• [What needs to be done]: Write each line out exactly, from the one containing "Open the Editor menu" through the final line of the data, and keep pictures out of the copy.

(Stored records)
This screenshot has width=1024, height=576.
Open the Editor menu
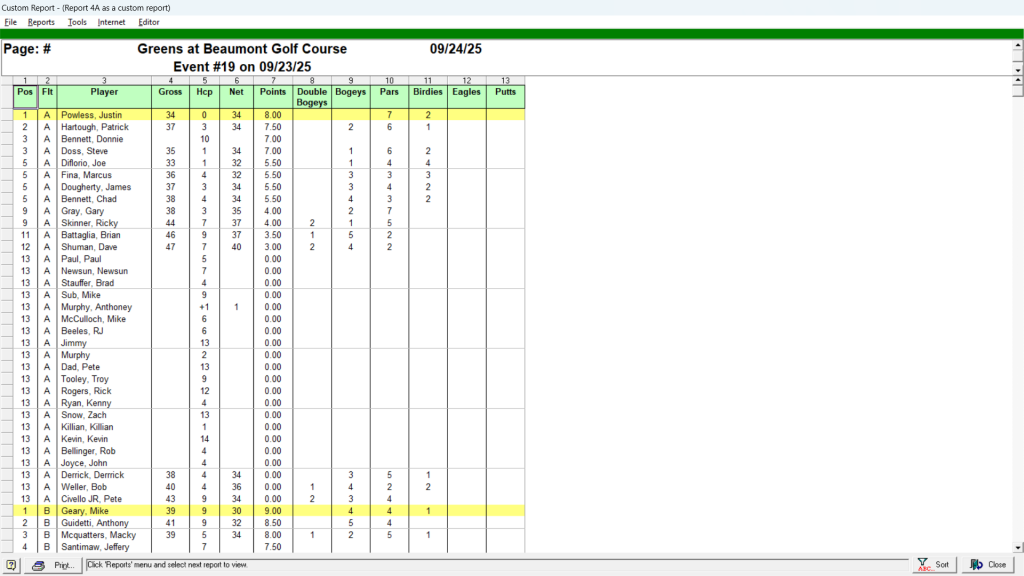click(149, 22)
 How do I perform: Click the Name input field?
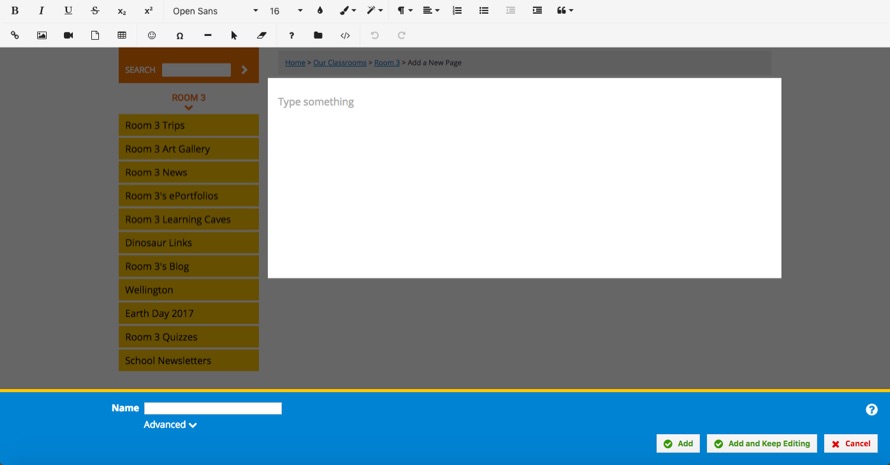point(213,408)
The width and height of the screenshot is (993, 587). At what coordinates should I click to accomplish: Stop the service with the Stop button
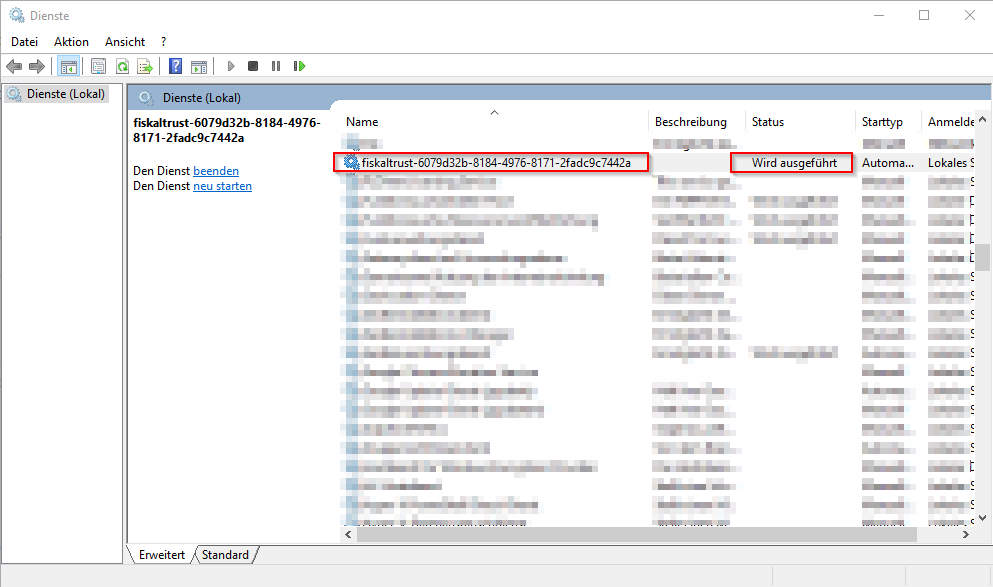pyautogui.click(x=253, y=66)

• [Answer to this exercise]:
Open the Editor menu
click(149, 22)
 How do I perform: Click the Name input field?
point(213,408)
The width and height of the screenshot is (993, 587). At what coordinates should I click to accomplish: Stop the service with the Stop button
pyautogui.click(x=253, y=66)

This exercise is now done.